Лихас поскреб в затылке, неторопливо обернулся и смерил взглядом — снизу вверх — дюжего верзилу в сползшей на самые чресла кожаной юбке.
Голый живот крикуна туго охватывал наборный пояс илионского десятника.
— Ты илионец или троянец? — задумчиво поинтересовался Лихас.
Сплюснутая физиономия десятника расплылась в довольной гримасе — видимо, он усмотрел в вопросе Лихаса что-то лестное для себя.
— Послал же Зевс болвана…
— Нет, ну все-таки: троянец или илионец?
— Ну конечно же, и тот и другой сразу!
— Тогда иди и таскай вещи за двоих, — подытожил Лихас и отвернулся.
— Что? Как ты смеешь, щенок, раб?! — благоухающее чесноком горячее дыхание обожгло затылок.
— Во-первых, я не раб, а свободный человек, — на всякий случай Лихас сделал пару шагов в сторону. — А во-вторых (если ты умеешь считать до двух), я не щенок, потому что ты — не мой папа. Так что — извини.
Все мысли десятника ясно отразились на его багровеющем лице — не столько по причине выразительности этого лица, сколько из-за малочисленности мыслей. Видно было, что суть сказанного Лихасом открывалась верзиле долго и мучительно, пока не открылась во всей своей неприглядности — и, нечленораздельно зарычав, десятник шагнул вперед, дабы отвесить мальчишке-словоблуду хорошую оплеуху.
И отвесил.
Только не Лихасу, а плохо оструганному столбу навеса, к которому Лихас прислонялся, потому как мальчишке попал камешек в сандалию, и Лихас нагнулся его вытащить.
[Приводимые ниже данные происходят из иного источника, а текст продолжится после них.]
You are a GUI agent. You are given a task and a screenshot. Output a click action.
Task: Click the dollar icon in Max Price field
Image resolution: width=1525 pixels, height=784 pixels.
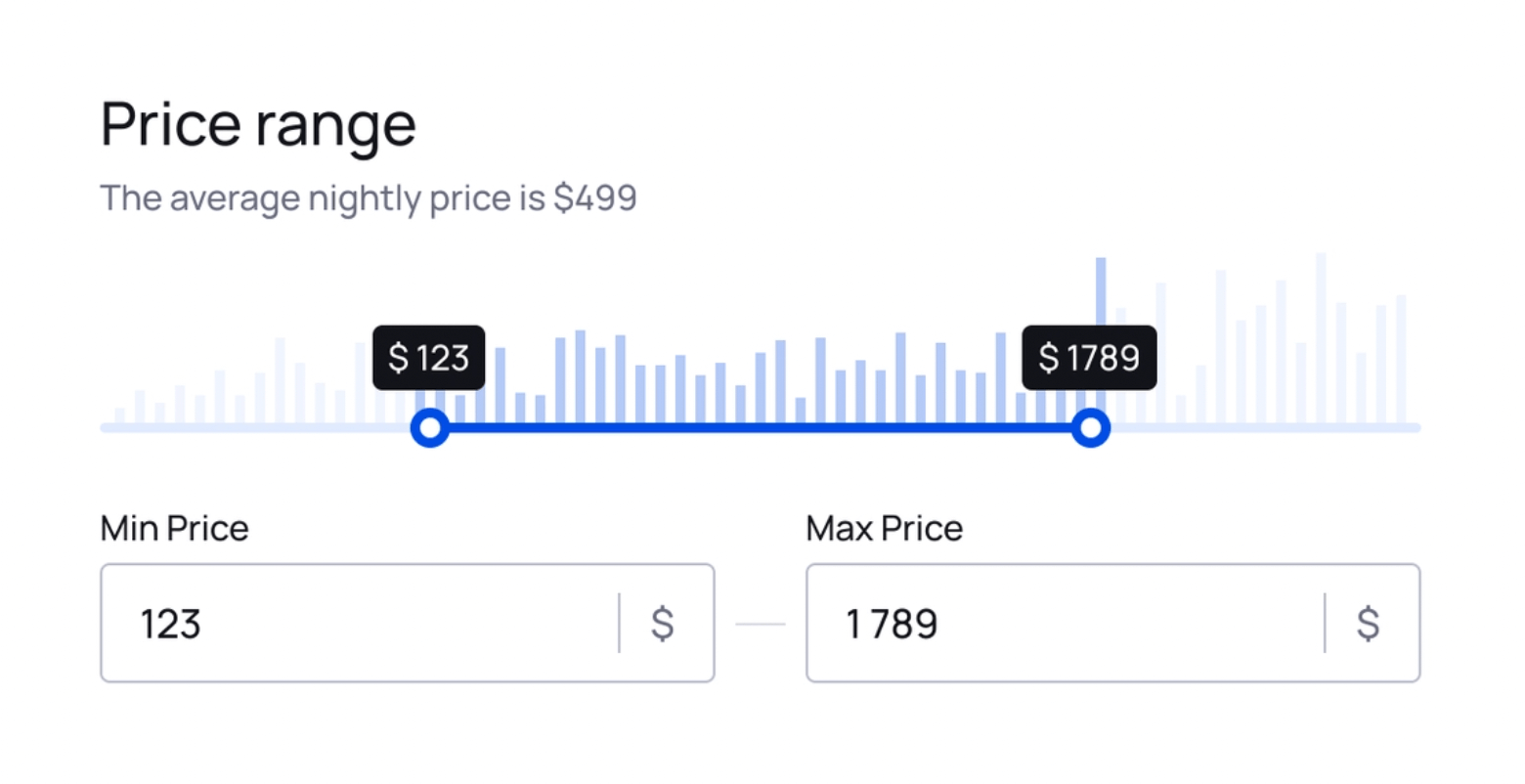click(x=1368, y=623)
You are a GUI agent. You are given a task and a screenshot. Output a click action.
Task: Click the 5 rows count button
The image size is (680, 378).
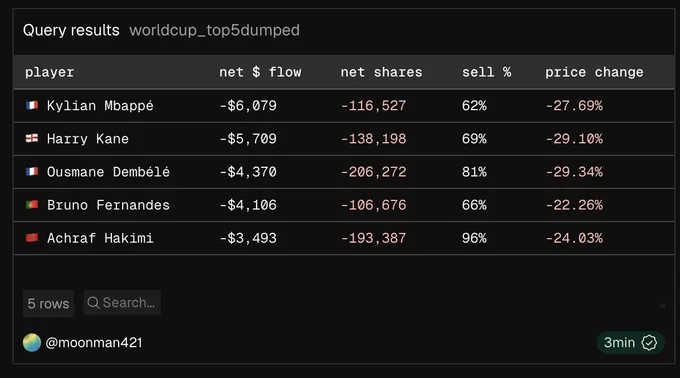tap(48, 303)
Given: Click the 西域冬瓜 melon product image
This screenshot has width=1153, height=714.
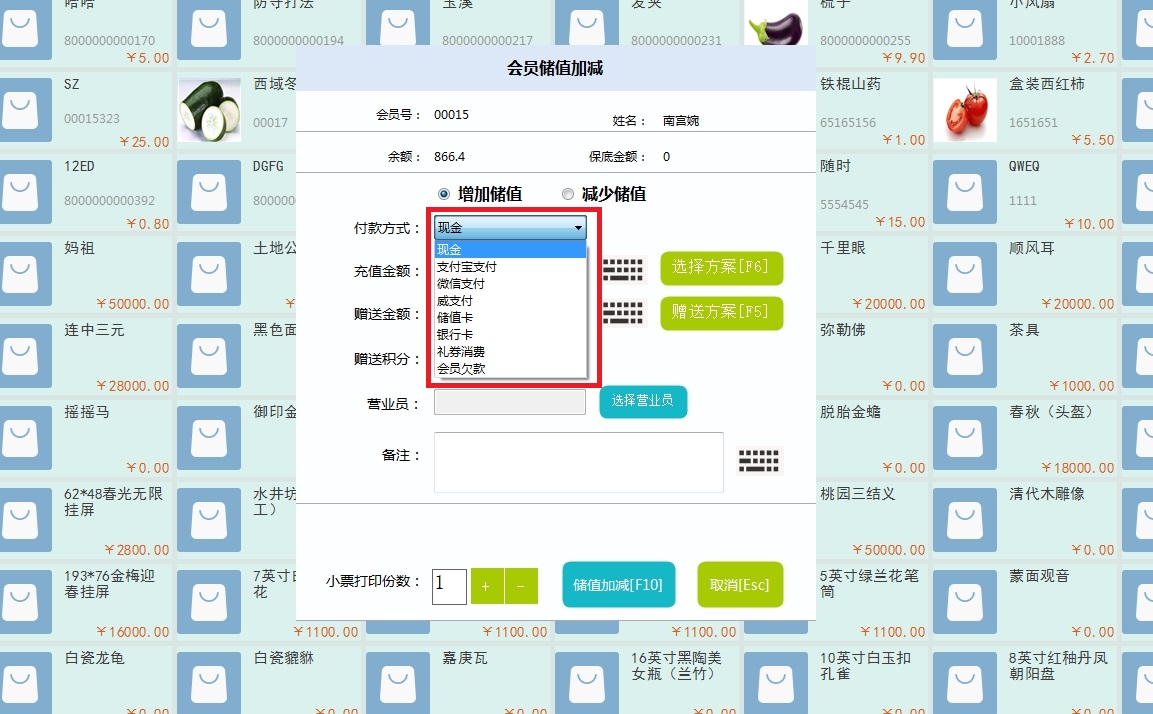Looking at the screenshot, I should (209, 110).
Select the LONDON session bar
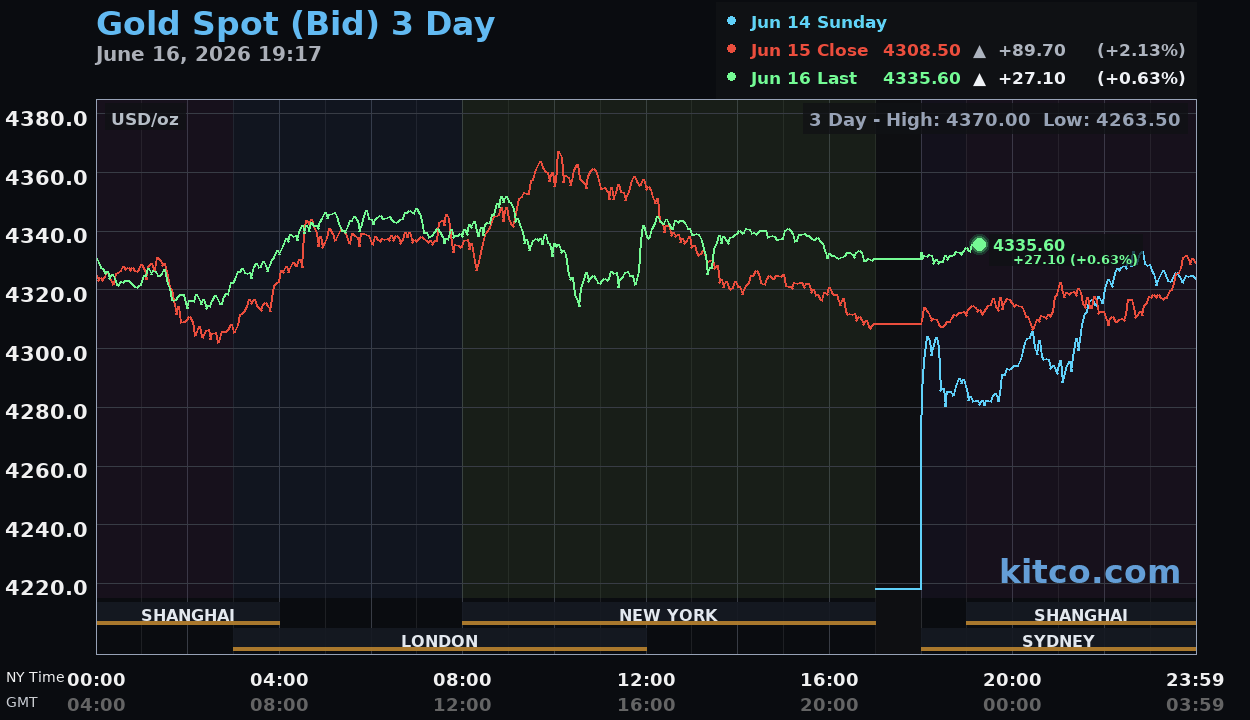 pos(440,640)
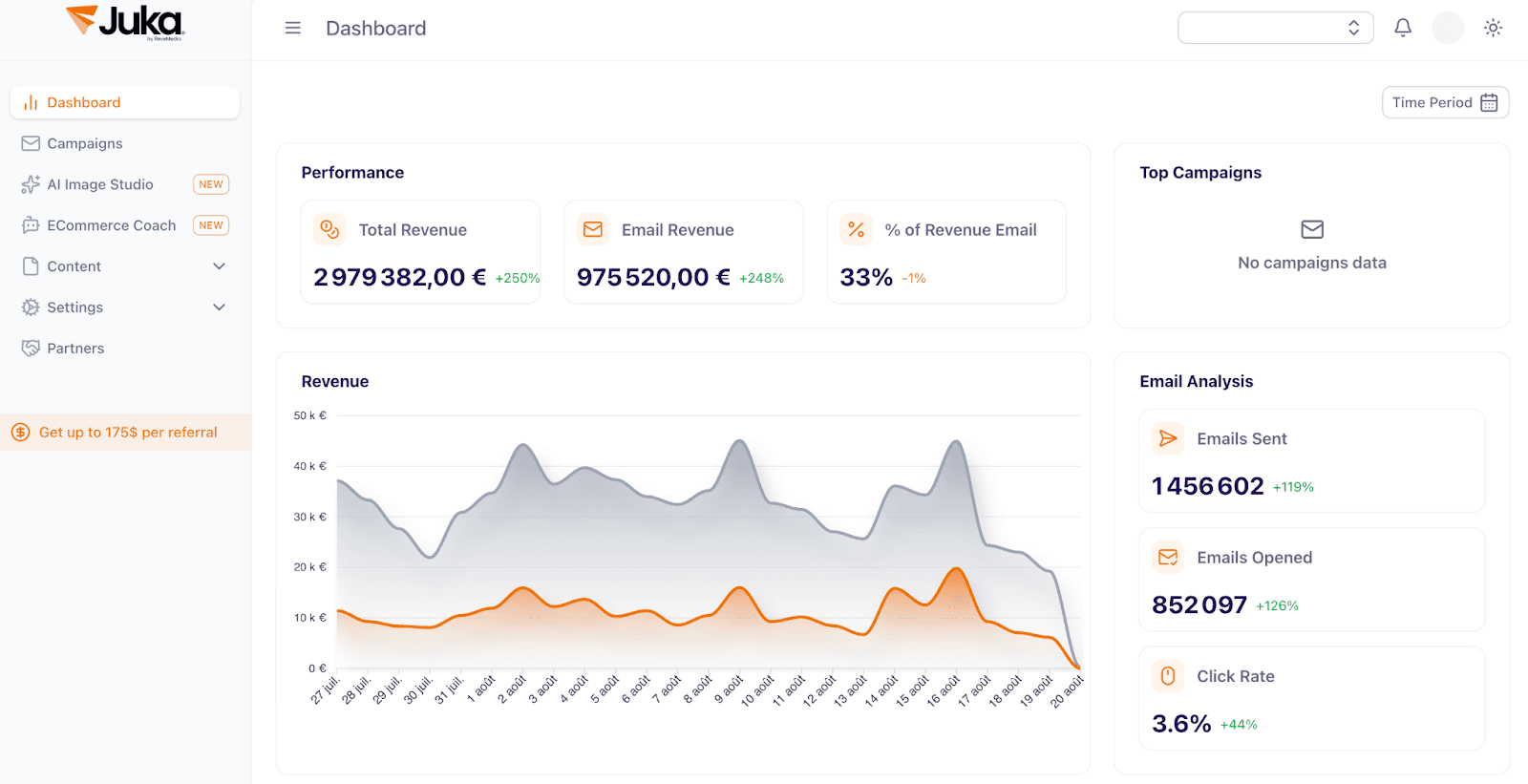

Отбивший и занозивший ладонь десятник в сердцах пнул юнца — но тот за миг до того, потеряв равновесие, запрыгал на одной ноге, и пинок десятника опять пришелся по злосчастному столбу. А потом Лихас упал. Совсем рядом с кучей конского навоза. И десятник упал. Совсем рядом с Лихасом.
И всем сразу стало ясно, что навоз этот — совершенно свежий.
— Что ж ты, поганец, над господином десятником измываешься? — риторически вопросил худощавый пожилой бородач, подымая Лихаса за шиворот.
— Я? — неподдельно изумился Лихас.
— Ну не я же?! Кто ему ногу-то подставил?
— Вот эту? — Лихас поднял босую ногу (сандалия с камешком осталась у столба) и по чистой случайности угодил глазастому доброхоту коленом в пах.
Тот с нутряным уханьем согнулся и был почти сразу сбит на землю поднимающимся десятником.